The project for this course requires you to model an online ticket sales system for a local auditorium. In order to create this model, you will need to find out what the users want to be able to do with the system, how they do business, and how they expect an automated solution to help them.

Your task will be to:

1. Partition the requirements into function units prior to the detailed design
2. Apply technology to partition each functional area prior to detailed design
3. Model the state-specific behavior of the specific elements in the problem domain
4. Apply design patterns to develop a flexible software design

During this process, you will use the UML diagramming standards to provide a consistent and precise view of the knowledge captured along the way and the decisions that you and the users make.
You will learn what tools and concepts to use at each phase, including what questions to ask and how to test your conclusions.

Models in the analysis or preliminary design stages focus on the key concepts and mechanisms of the eventual system. They correspond in certain ways with the final system. But details are missing from the model, which must be added explicitly during the design process. The purpose of the abstract models is to get the high-level pervasive issues correct before tackling the more localized details. These models are intended to be evolved into the final models by a careful process that guarantees that the final system correctly implements the intent of the earlier models. There must be traceability from these essential models to the full models; otherwise, there is no assurance that the final system correctly incorporates the key properties that the essential model sought to show.
Essential models focus on semantic intent. They do not need the full range of implementation options. Indeed, low-level performance distinctions often obscure the logical semantics. The path from an essential model to a complete implementation model must be clear and straightforward, however, whether it is generated automatically by a code generator or evolved manually by a designer.
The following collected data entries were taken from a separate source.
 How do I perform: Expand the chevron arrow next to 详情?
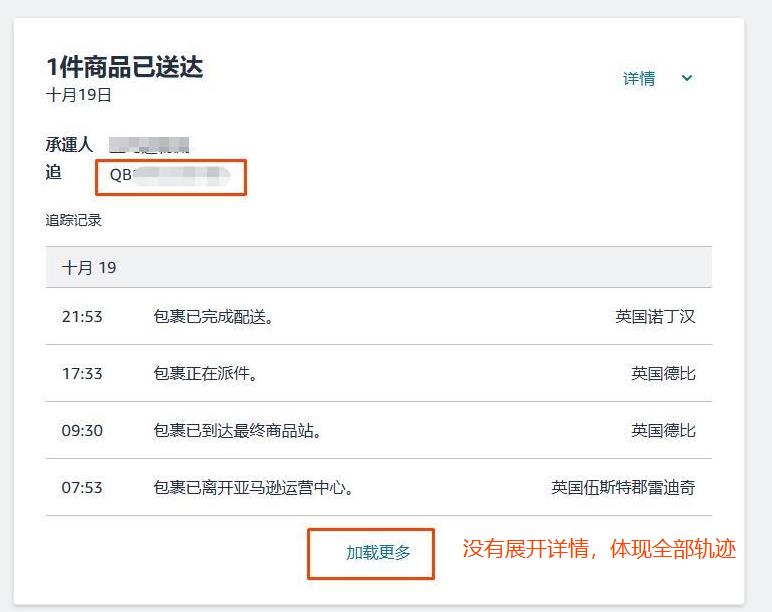[x=687, y=79]
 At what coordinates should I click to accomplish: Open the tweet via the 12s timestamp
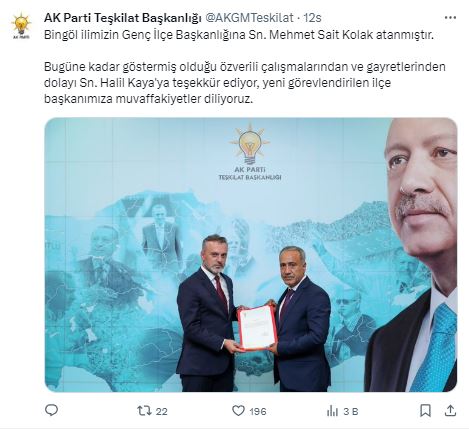[x=312, y=18]
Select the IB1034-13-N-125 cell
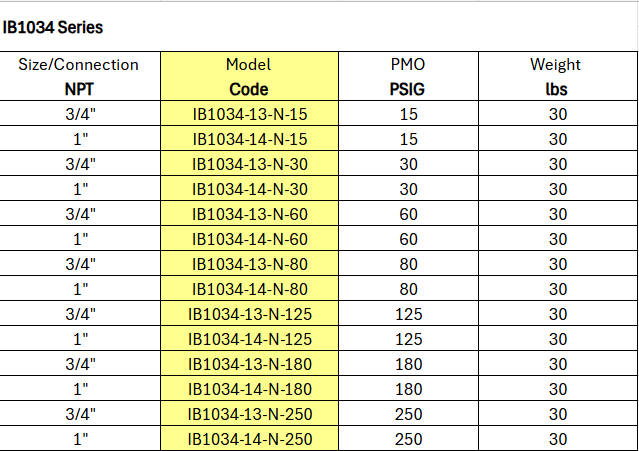This screenshot has width=639, height=451. pos(249,314)
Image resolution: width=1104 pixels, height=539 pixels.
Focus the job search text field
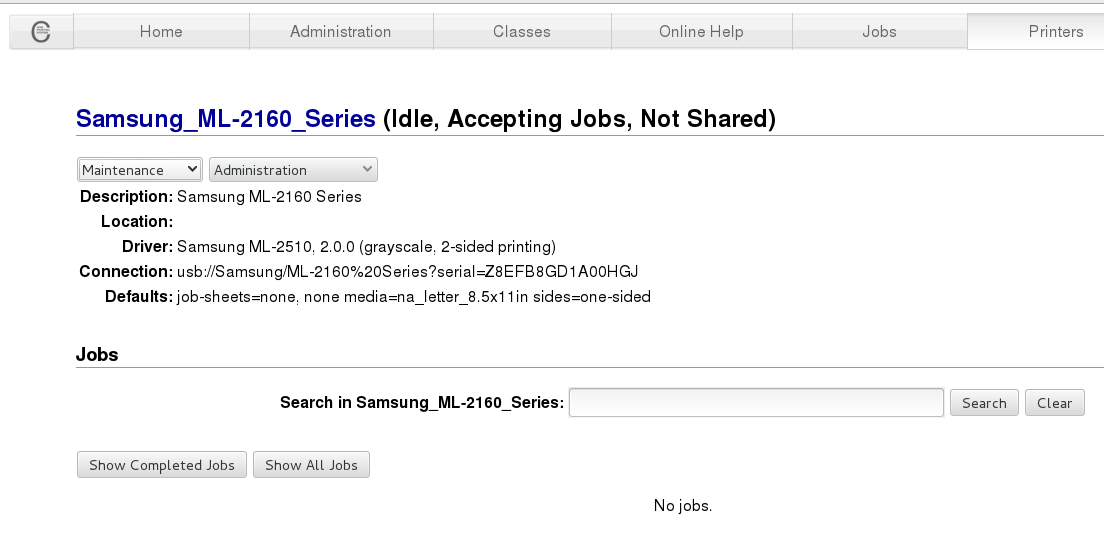756,403
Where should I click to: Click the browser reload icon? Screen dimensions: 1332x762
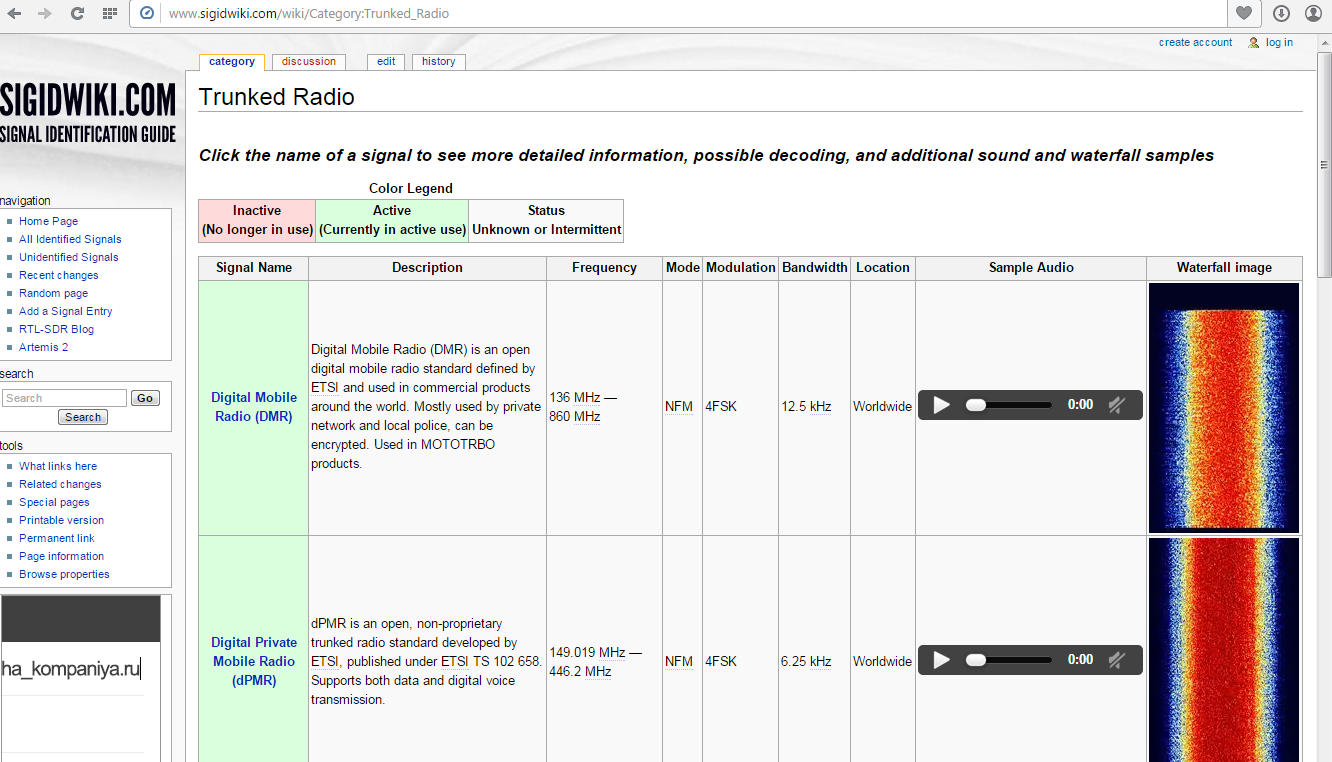coord(77,14)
An implementation model includes enough information to build the system. It must include not only the logical semantics of the system and the algorithms, data structures, and mechanisms that ensure proper performance, but also organizational decisions about the system artifacts that are necessary for cooperative work by humans and processing by tools. This kind of model must include constructs for packaging the model for human understanding and for computer convenience. These are not properties of the target application itself. Rather, they are properties of the construction process.